**SHORT PROBLEM 1**
Say whether each statement agrees with the passage below: (a) calling lseek and then read/write takes two system calls; (b) pread/pwrite update the offset of the file descriptor; (c) the v in readv/writev stands for vector. For each, answer yes or no and quote the deciding words.
**SHORT PROBLEM 2**
Return the section of the passage below that starts at "Attention, pread/pwrite won't" and ends at "is not atomic.", copied word for word.

**PASSAGE**
--------
Sometimes, you may need to read/write at a specific offset. You can achieve it via lseek and then read/write. But that's two system calls. You can achieve same effect via pread/pwrite.

 #include <unistd.h>
ssize_t pread(int fd, void *buf, size_t count, off_t offset);
ssize_t pwrite(int fd, const void *buf, size_t count, off_t offset);

Attention, pread/pwrite won't update offset of file descriptor while read/write will.

readv/writev and preadv/pwritev

The v in readv/writev means vector. They can read/write a vector of buffers to a file descriptor sequentially in just one system call atomically. Of course, you can do it in userspace using a for loop of read/write. But that will use too much system calls and is not atomic.
--------
**MATERIAL PROVIDED**
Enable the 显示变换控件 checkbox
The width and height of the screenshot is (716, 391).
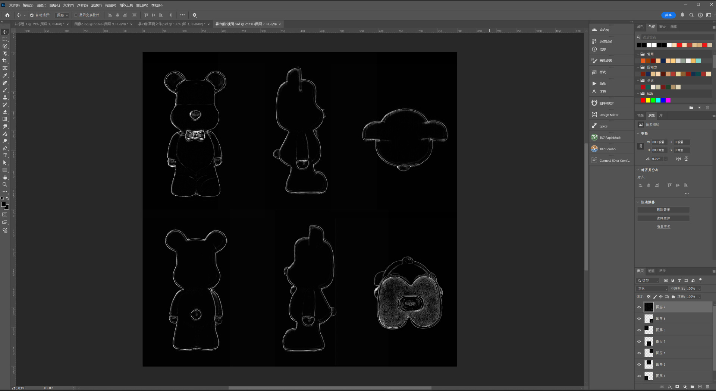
--------
**FULL RESPONSE 1**
(a) Yes: "But that's two system calls."
(b) No: "pread/pwrite won't update offset of file descriptor while read/write will."
(c) Yes: "The v in readv/writev means vector."

**FULL RESPONSE 2**
Attention, pread/pwrite won't update offset of file descriptor while read/write will.

readv/writev and preadv/pwritev

The v in readv/writev means vector. They can read/write a vector of buffers to a file descriptor sequentially in just one system call atomically. Of course, you can do it in userspace using a for loop of read/write. But that will use too much system calls and is not atomic.